▶ [Exercise description]
Answer these questions from the text on same-sex marriage below, one per line:
1. What date is given for the letter by Eunice Li Dan-yue?
2. On what basis does the Hong Kong government recognize marriage, according to the text?
3. Which sociologist's work does Li cite?

▶ [Text shown]
Sexuality of parents is pretty irrelevant to children’s prospects

PUBLISHED : Tuesday, 10 January, 2017, 4:13pm
UPDATED : Tuesday, 10 January, 2017, 9:41pm

The argument put forward by Eunice Li Dan-yue in her letter (“Same-sex marriage is against traditional teaching on families”, January 7) should be subjected to some logic and facts.

She says the purpose of marriage is to produce children. This is clearly not the purpose of marriage in Hong Kong where the government recognises it on a legal – not religious – basis – and provides numerous fiscal, immigration and other benefits to married couples, regardless of whether they have children or not. Couples are also not required to state whether they have any intention or ability to have children when they marry.

Furthermore, there are numerous studies showing that married couples are happier and healthier, and that people able to be open about their relationships are more productive in the workplace. Put simply, a failure to offer marriage to all – regardless of sexuality – is discrimination and has nothing to do with children.

Li cites work by sociologist Mark Regnerus, implying that children brought up by same-sex parents are likely to be worse off. This research, as a quick internet search will show, was deeply flawed, considered almost no children being brought up by same-sex parents together in a relationship.

▶ [Entries provided]
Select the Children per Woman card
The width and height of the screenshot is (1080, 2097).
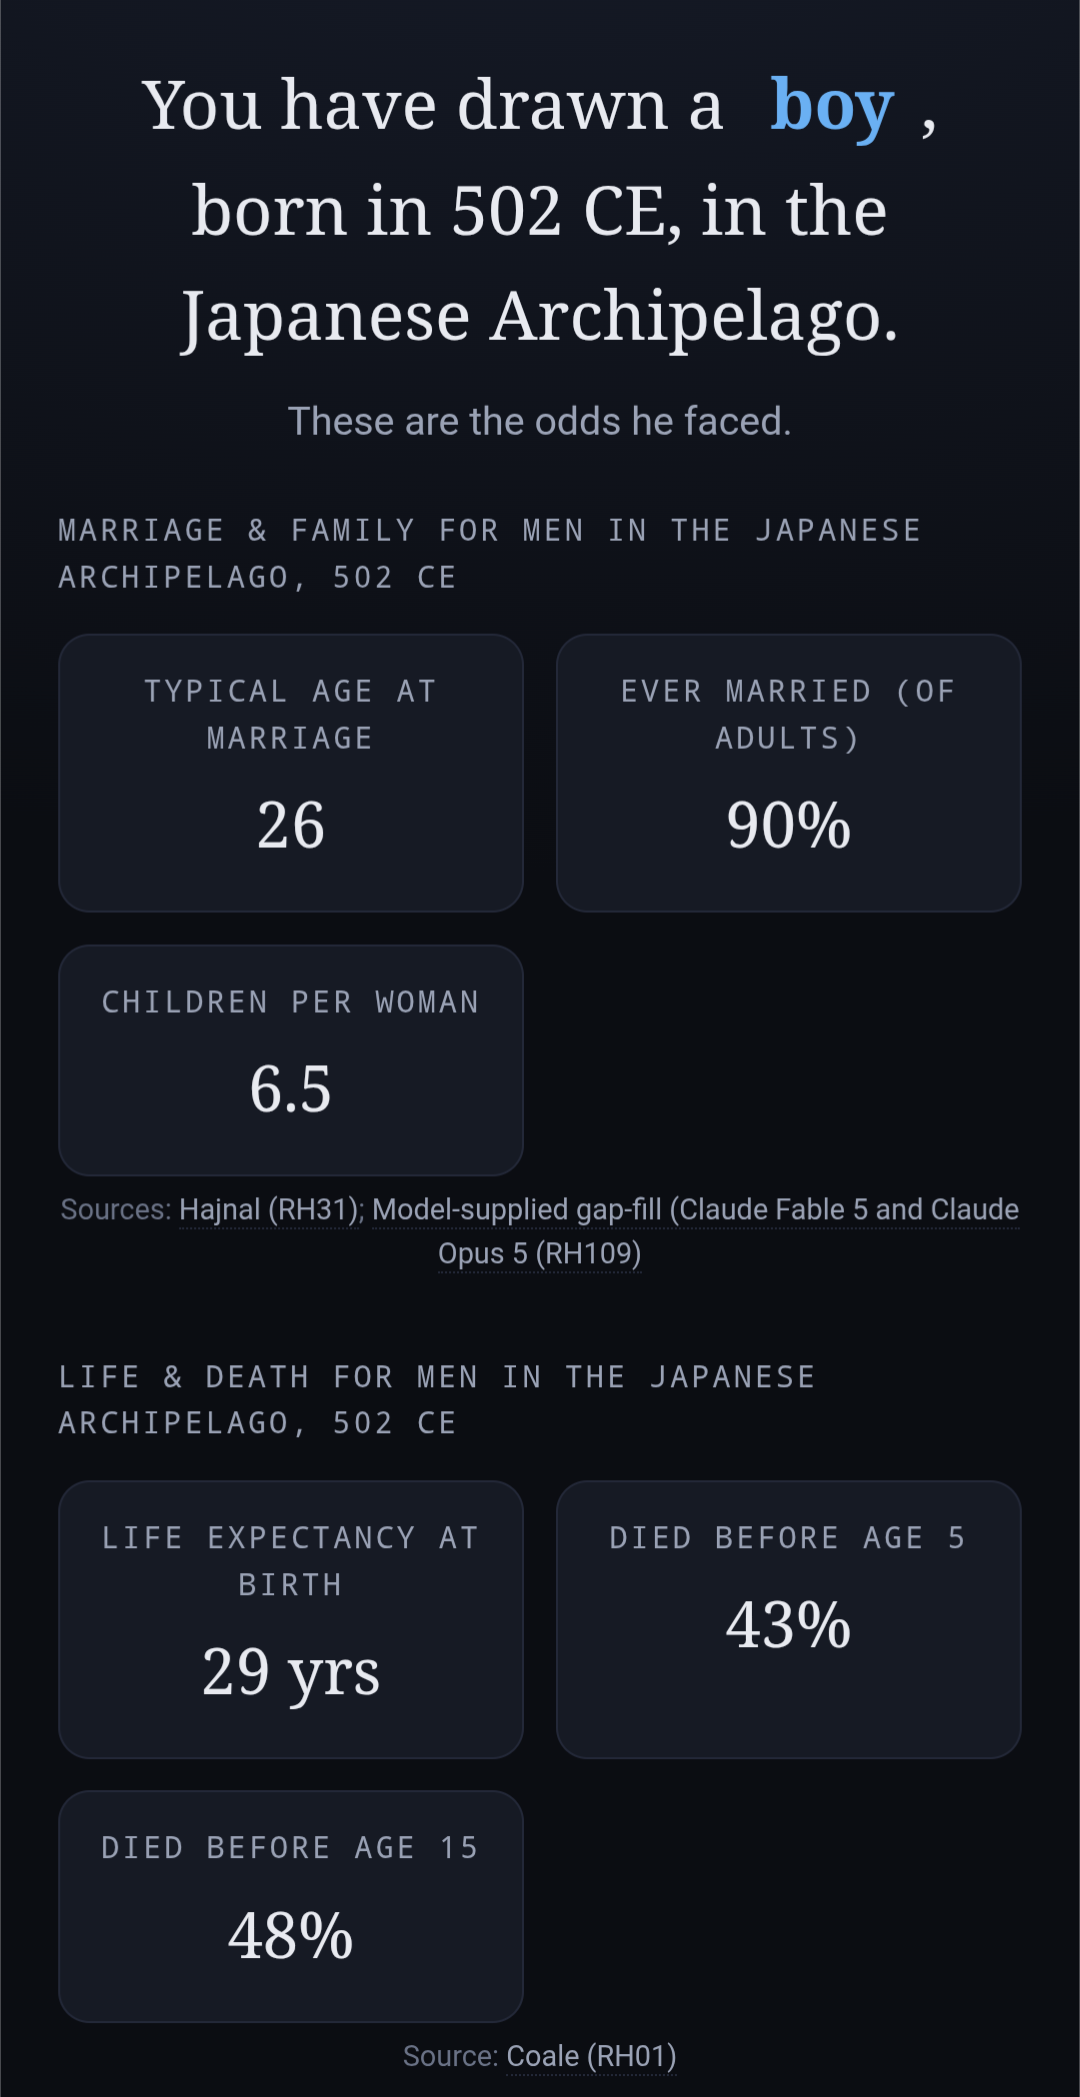(x=291, y=1060)
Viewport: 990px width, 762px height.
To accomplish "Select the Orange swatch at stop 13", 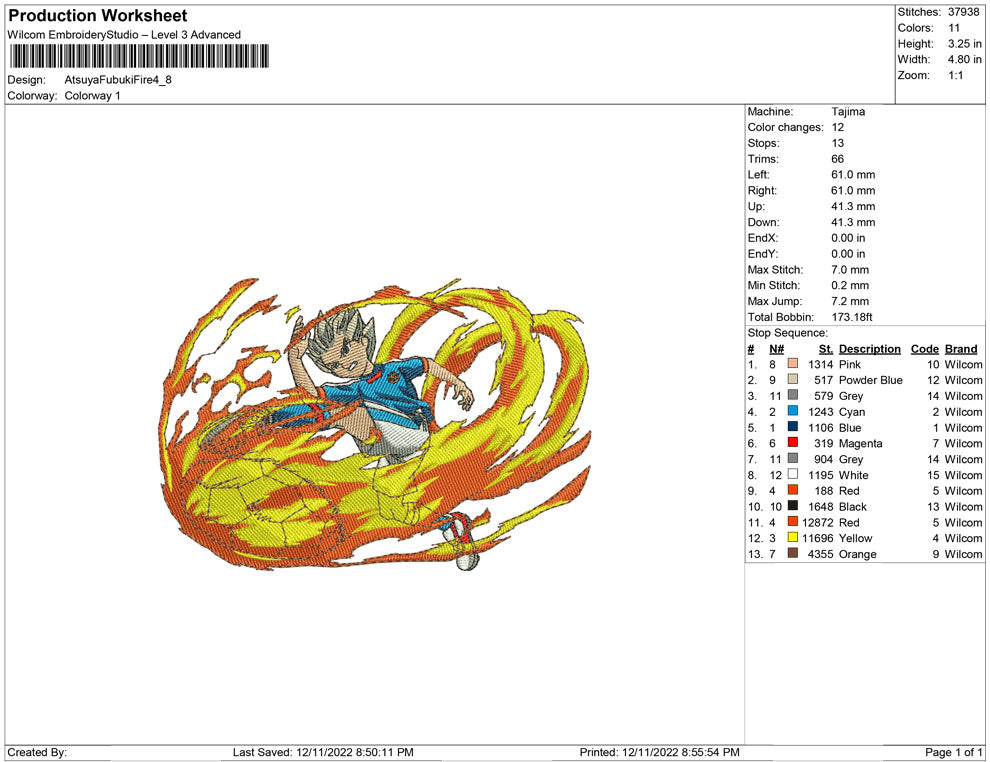I will [793, 554].
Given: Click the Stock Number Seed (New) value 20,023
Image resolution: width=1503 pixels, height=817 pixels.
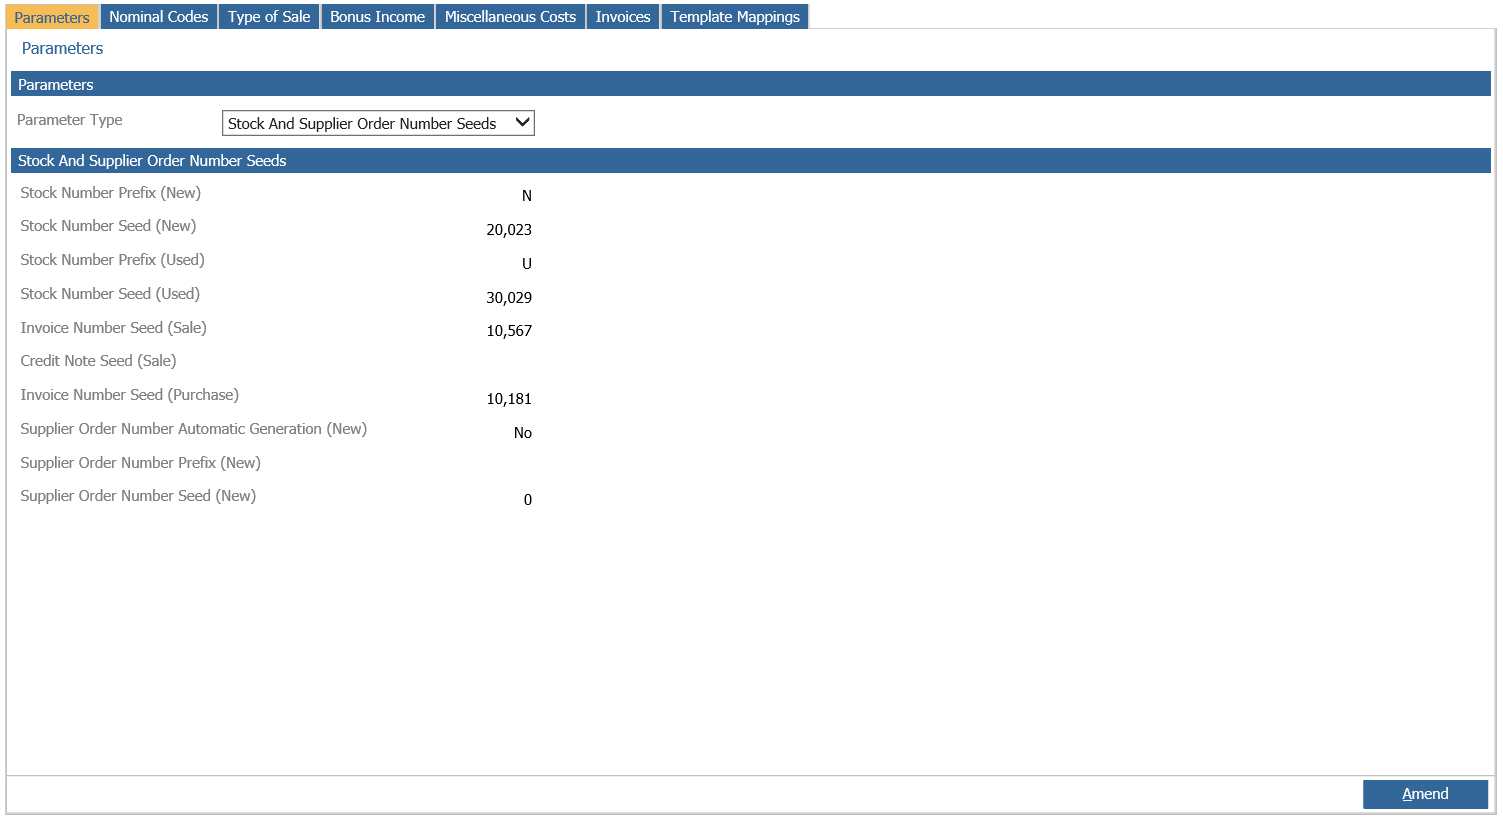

▶ [Output of the exercise]
1. January 7
2. A legal basis, not a religious one
3. Mark Regnerus